REQUEST:
In the records below, swap every "How do I perform" for "How can I do" and reproduce them with nothing else altered.

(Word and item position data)
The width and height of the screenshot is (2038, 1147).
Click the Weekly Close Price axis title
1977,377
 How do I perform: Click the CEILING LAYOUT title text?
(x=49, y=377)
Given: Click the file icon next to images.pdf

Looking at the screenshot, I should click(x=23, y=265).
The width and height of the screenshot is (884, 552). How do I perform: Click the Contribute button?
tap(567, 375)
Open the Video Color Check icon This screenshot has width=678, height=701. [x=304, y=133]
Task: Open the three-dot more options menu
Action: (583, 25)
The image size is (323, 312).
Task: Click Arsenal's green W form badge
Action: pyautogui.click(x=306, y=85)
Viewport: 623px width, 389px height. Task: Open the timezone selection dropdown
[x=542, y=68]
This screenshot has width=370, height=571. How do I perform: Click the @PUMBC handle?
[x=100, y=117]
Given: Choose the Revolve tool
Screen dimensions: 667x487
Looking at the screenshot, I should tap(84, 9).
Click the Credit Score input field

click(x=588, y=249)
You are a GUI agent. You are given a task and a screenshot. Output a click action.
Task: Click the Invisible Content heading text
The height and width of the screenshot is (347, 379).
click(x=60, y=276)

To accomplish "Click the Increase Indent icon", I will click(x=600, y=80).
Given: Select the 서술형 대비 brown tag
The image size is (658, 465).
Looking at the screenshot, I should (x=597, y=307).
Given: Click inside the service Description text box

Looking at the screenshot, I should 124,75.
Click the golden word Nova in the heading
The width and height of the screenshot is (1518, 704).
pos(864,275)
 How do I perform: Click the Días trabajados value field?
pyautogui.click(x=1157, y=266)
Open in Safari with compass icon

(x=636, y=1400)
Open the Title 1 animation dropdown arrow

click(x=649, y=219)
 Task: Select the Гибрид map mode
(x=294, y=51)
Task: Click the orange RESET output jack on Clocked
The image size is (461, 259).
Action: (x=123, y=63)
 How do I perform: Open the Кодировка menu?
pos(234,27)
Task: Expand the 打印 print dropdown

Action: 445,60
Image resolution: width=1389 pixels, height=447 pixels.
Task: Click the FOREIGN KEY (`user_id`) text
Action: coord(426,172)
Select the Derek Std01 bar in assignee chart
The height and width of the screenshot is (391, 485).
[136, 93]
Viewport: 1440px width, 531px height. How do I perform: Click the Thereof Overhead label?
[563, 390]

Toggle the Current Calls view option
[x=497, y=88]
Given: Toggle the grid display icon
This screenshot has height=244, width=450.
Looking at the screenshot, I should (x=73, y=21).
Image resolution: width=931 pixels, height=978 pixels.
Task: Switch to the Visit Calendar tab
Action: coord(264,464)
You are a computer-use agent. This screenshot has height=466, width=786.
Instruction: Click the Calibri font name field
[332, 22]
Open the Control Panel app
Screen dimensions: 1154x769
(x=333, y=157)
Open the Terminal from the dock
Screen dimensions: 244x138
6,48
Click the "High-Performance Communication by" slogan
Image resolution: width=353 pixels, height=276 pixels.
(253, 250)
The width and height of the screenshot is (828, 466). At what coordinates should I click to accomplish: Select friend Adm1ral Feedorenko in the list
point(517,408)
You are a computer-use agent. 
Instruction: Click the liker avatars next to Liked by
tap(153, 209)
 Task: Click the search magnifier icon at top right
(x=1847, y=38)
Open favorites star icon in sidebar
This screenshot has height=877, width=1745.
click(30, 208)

RESPONSE TO THE EXERCISE:
The width and height of the screenshot is (2038, 1147).
Click the Weekly Close Price axis title
1977,377
 How can I do: Click the CEILING LAYOUT title text?
(x=49, y=377)
Given: Click the file icon next to images.pdf

Looking at the screenshot, I should click(x=23, y=265).
The width and height of the screenshot is (884, 552). How can I do: Click the Contribute button?
tap(567, 375)
Open the Video Color Check icon This screenshot has width=678, height=701. [x=304, y=133]
Task: Open the three-dot more options menu
Action: (583, 25)
The image size is (323, 312).
Task: Click Arsenal's green W form badge
Action: pyautogui.click(x=306, y=85)
Viewport: 623px width, 389px height. Task: Open the timezone selection dropdown
[x=542, y=68]
This screenshot has width=370, height=571. How can I do: Click the @PUMBC handle?
[x=100, y=117]
Given: Choose the Revolve tool
Screen dimensions: 667x487
Looking at the screenshot, I should tap(84, 9).
Click the Credit Score input field

click(x=588, y=249)
You are a GUI agent. You are given a task and a screenshot. Output a click action.
Task: Click the Invisible Content heading text
The height and width of the screenshot is (347, 379).
click(x=60, y=276)

To accomplish "Click the Increase Indent icon", I will click(x=600, y=80).
Given: Select the 서술형 대비 brown tag
The image size is (658, 465).
Looking at the screenshot, I should (x=597, y=307).
Given: Click inside the service Description text box

Looking at the screenshot, I should 124,75.
Click the golden word Nova in the heading
The width and height of the screenshot is (1518, 704).
pos(864,275)
 How can I do: Click the Días trabajados value field?
pyautogui.click(x=1157, y=266)
Open in Safari with compass icon

(x=636, y=1400)
Open the Title 1 animation dropdown arrow

click(x=649, y=219)
 Task: Select the Гибрид map mode
(x=294, y=51)
Task: Click the orange RESET output jack on Clocked
The image size is (461, 259).
Action: (x=123, y=63)
 How can I do: Open the Кодировка menu?
pos(234,27)
Task: Expand the 打印 print dropdown

Action: 445,60
Image resolution: width=1389 pixels, height=447 pixels.
Task: Click the FOREIGN KEY (`user_id`) text
Action: coord(426,172)
Select the Derek Std01 bar in assignee chart
The height and width of the screenshot is (391, 485).
[136, 93]
Viewport: 1440px width, 531px height. How can I do: Click the Thereof Overhead label?
[563, 390]

Toggle the Current Calls view option
[x=497, y=88]
Given: Toggle the grid display icon
This screenshot has height=244, width=450.
Looking at the screenshot, I should (x=73, y=21).
Image resolution: width=931 pixels, height=978 pixels.
Task: Switch to the Visit Calendar tab
Action: coord(264,464)
You are a computer-use agent. This screenshot has height=466, width=786.
Instruction: Click the Calibri font name field
[332, 22]
Open the Control Panel app
Screen dimensions: 1154x769
(x=333, y=157)
Open the Terminal from the dock
Screen dimensions: 244x138
6,48
Click the "High-Performance Communication by" slogan
Image resolution: width=353 pixels, height=276 pixels.
(253, 250)
The width and height of the screenshot is (828, 466). At what coordinates should I click to accomplish: Select friend Adm1ral Feedorenko in the list
point(517,408)
You are a computer-use agent. 
Instruction: Click the liker avatars next to Liked by
tap(153, 209)
 Task: Click the search magnifier icon at top right
(x=1847, y=38)
Open favorites star icon in sidebar
This screenshot has height=877, width=1745.
click(30, 208)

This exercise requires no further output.